57 Views Asked by At

I am working on a compiler in TypeScript and thinking a lot about lexical scope. In particular I'm wondering about how you handle the situation where you have hoisted functions, where variables can be undefined at one point, and then defined at another point. For example:

function a() {
  let d = 10
  b()
  return b
  let g = 40
  function b() {
    c()
    let f = 30
    return c
    function c() {
      console.log(d, e, f, g)
    }
  }
  let e = 20
}
const x = a()() // returns b, returns c
x() // log the variables

Here, what is the "lexical scope" inside the function c?

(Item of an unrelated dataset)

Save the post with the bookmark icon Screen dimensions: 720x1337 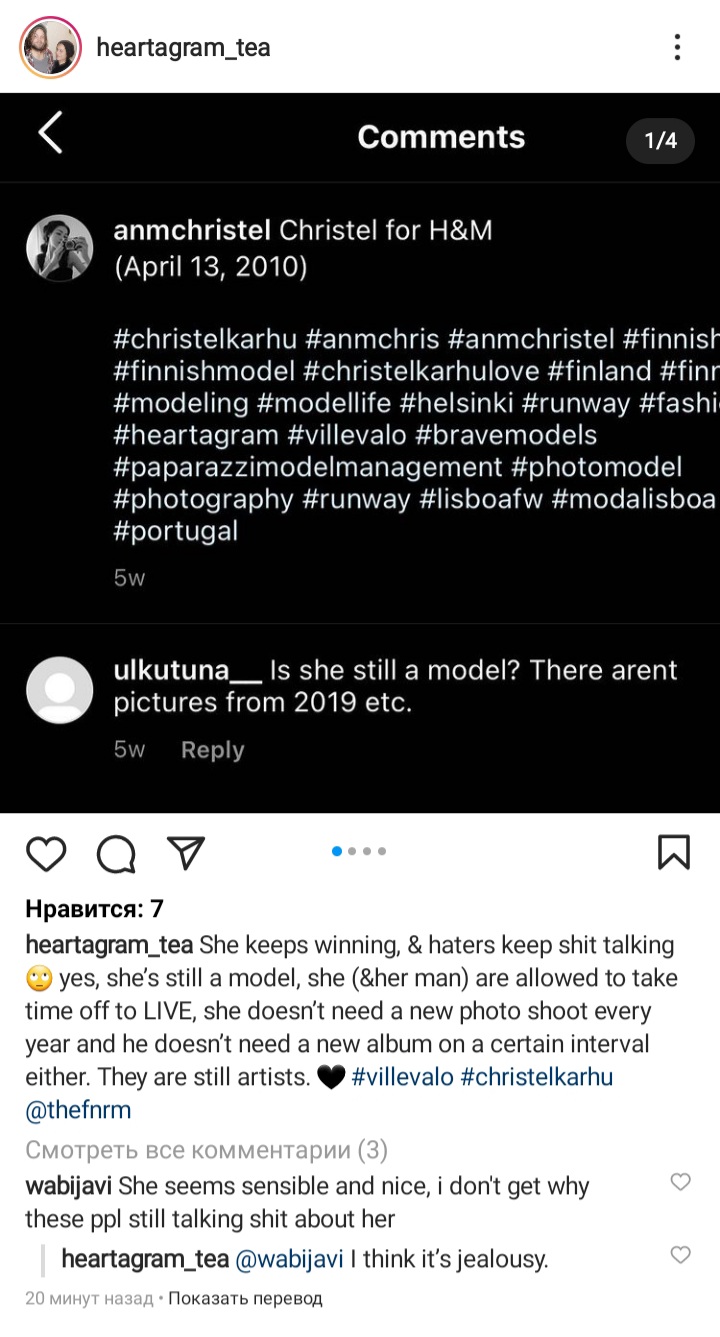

  • Is it all the variables it could possibly/potentially have access to (at some point) during possible code evaluation? (d, e, f, g)
  • Is it what it only will eventually be defined within its runtime context? (d, f)
  • Is it what won't be undefined and throw an error? (d)
  • Is it every combination of possible parents all at once (like a cartesian product sort of thing, times however many parents in the tree)?
  • etc.

At first, for a while (for many years), I thought of lexical scope as a simple tree. You had higher scopes and nested scopes, and each nested scope introduced new variables. Nice and clean, easy-peasy. But this, this throws it for a loop. Now it's like, focusing on c, there are steps of evaluation inside b, and at each step, a possible different parent scope may exist. Then a might have a suite of parent scopes too. So it is like a natural flower/tree that blossoms upward (which is hard to imagine in programming). There are more and more possible parents. What I'm thinking is, the lexical scope is the combination of every combination of parents on upward. But then how do you use this scope in a compiler?

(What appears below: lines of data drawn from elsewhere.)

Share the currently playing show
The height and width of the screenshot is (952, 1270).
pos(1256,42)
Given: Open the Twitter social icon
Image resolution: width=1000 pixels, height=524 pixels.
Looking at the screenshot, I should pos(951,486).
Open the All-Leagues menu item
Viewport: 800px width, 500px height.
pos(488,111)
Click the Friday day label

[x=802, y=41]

Now I am confused. What am I supposed to use the lexical scope for in a compiler if I can't tell for a nested function what 1 scope definition it is? I assumed each nested function has 1 scope, but no, it's parents are vast and combinatory. You can only really tell what the scope is when it is bound ("binding", as opposed to "scope"). That is, at the specific step in code evaluation, what the value of the scope is.

So how do you use this information in a compiler? I can tell if a variable is in scope only seemingly if I evaluate/simulate the code running itself. Basically, how do I use this lexical scope in a compiler now with this confusion?

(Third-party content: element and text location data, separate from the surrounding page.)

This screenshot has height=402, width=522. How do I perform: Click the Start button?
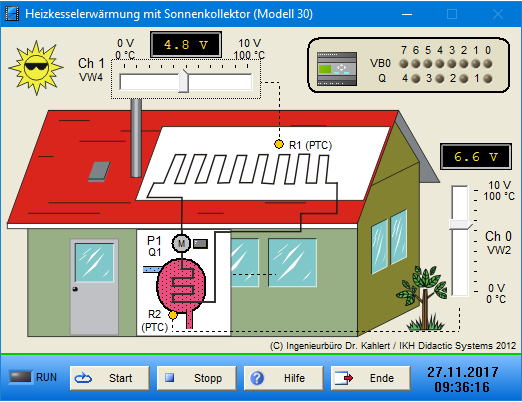point(110,378)
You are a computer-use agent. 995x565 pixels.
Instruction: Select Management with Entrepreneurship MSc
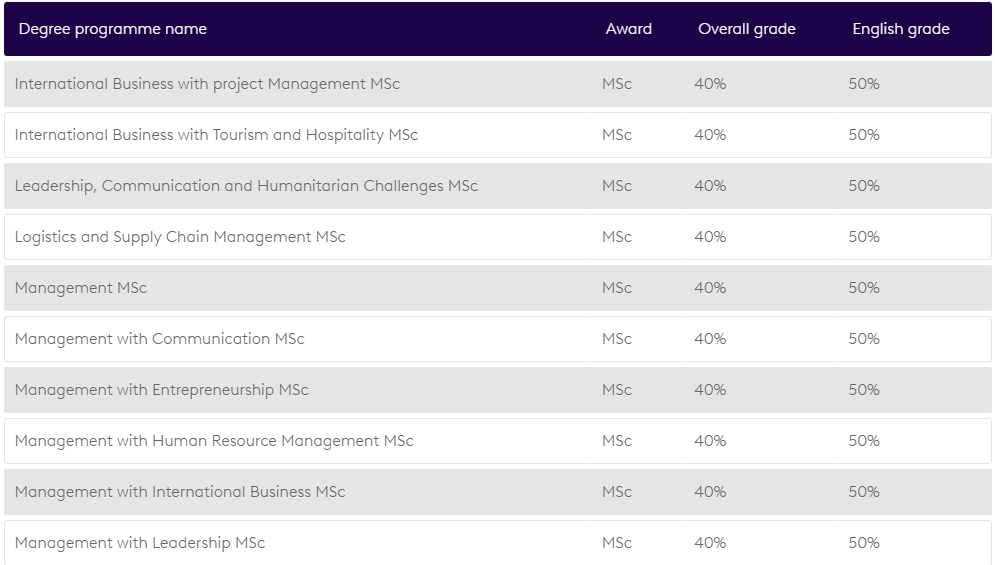click(161, 390)
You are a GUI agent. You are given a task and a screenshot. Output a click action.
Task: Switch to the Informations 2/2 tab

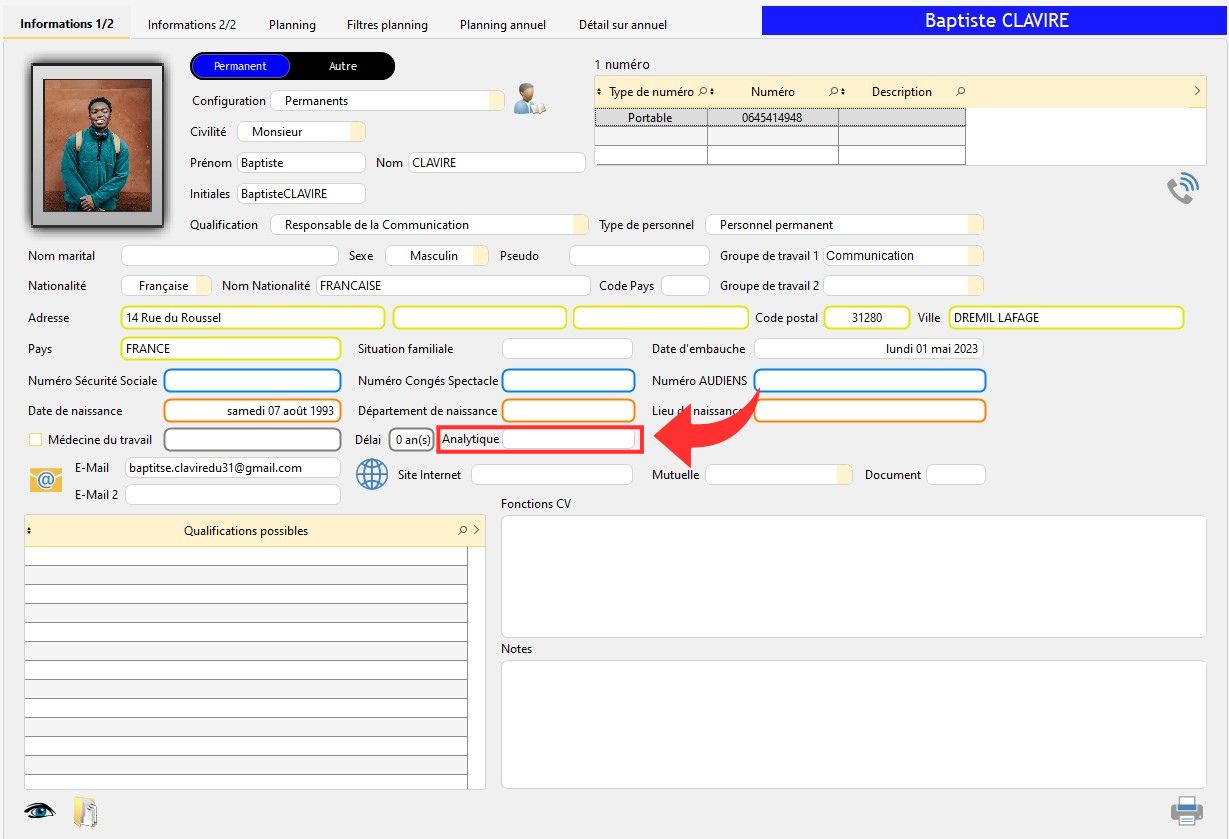(191, 24)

I was going to use it as the source of truth for what variables were defined in a nested lexical scope block. But now I can't, because I need to know at each step what the values of the variables are before I can know what the scope is. Or am I missing something?

Thinking of trying something like this:

type SiteContainerScopeType = {
  like: Site.ContainerScopeType
  parent?: SiteContainerScopeType
  children: Array<SiteContainerStepScopeType>
  declarations: Record<string, SitePropertyDeclarationType>
}

type SiteContainerStepScopeType = {
  like: Site.ContainerStepScope
  previous: SiteContainerStepScopeType
  context: SiteContainerScopeType
  declarations: Record<string, SitePropertyDeclarationType>
}
1

There are 1 best solutions below

0
coredump On

If I understand correctly the semantics described in Understanding Hoisting in JavaScript, the code can be reorganized as follows, ordering first declarations, then variable initialization and finally the rest of the expressions.

function a() {
  // DECLARATIONS
  let d
  let g
  let e

  function b() {
    let f

    function c() {
      console.log(d, e, f, g)
    }

    f = 30
    c()
    return c
  }

  // INITIALIZATION

  e = 20
  d = 10
  g = 40

  // EXPRESSIONS

  b()
  return b
}

When doing this, we find a more usual structure of having variables declared before being initialized and used.